(Entries taken from a collection)
- - - - -

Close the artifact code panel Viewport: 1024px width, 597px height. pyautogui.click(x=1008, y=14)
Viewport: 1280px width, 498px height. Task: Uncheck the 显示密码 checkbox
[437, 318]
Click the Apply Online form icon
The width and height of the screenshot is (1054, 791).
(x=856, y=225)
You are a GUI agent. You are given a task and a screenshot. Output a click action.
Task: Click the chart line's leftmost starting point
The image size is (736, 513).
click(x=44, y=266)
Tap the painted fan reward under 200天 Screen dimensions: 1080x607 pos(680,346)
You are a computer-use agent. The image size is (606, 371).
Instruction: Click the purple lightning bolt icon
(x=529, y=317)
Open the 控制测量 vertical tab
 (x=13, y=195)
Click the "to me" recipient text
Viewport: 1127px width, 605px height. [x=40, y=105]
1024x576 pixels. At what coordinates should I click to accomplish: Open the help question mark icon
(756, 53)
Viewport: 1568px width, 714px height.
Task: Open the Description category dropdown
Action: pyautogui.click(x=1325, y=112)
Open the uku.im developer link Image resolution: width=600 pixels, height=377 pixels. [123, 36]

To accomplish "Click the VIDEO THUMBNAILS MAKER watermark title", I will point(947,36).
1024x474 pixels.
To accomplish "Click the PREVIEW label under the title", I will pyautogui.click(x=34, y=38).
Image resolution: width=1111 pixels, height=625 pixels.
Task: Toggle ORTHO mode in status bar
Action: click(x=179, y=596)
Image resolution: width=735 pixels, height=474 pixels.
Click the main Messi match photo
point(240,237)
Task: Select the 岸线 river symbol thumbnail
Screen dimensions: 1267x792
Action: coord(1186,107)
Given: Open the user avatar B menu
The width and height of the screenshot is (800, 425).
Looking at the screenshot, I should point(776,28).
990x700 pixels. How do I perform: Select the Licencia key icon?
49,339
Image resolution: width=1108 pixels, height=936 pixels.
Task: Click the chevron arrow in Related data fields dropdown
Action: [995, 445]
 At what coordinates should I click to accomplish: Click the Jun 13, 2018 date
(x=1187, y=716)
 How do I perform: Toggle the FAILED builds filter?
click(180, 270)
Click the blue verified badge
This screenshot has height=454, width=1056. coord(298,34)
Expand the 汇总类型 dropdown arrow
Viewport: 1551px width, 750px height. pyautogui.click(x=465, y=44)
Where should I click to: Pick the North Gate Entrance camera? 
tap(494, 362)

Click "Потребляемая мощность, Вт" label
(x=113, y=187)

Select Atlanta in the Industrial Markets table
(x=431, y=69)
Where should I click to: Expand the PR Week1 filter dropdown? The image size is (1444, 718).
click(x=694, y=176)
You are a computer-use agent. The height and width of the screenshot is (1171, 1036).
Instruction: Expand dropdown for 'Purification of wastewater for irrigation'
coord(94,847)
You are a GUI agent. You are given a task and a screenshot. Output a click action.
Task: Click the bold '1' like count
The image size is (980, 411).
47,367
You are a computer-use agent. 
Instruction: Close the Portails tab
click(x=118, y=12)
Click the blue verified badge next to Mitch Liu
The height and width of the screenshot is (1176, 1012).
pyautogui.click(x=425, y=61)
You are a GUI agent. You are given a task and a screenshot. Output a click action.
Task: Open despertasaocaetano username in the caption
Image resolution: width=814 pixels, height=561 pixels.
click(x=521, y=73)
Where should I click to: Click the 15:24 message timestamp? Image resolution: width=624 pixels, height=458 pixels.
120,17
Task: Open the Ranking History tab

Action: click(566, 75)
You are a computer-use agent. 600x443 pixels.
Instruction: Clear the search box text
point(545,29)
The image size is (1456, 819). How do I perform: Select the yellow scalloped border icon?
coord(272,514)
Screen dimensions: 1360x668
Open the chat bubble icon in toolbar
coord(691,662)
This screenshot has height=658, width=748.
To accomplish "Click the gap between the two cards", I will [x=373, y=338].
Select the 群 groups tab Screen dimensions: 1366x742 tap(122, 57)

- - - - -

EXERCISE
Please copy every line of the data that carries the string "computer".

EXERCISE OUTPUT
You are a computer-use agent. The image size is (606, 371).
You are a computer-use agent. The height and width of the screenshot is (1171, 1036).
You are a computer-use agent. 
You are a computer-use agent. 600x443 pixels.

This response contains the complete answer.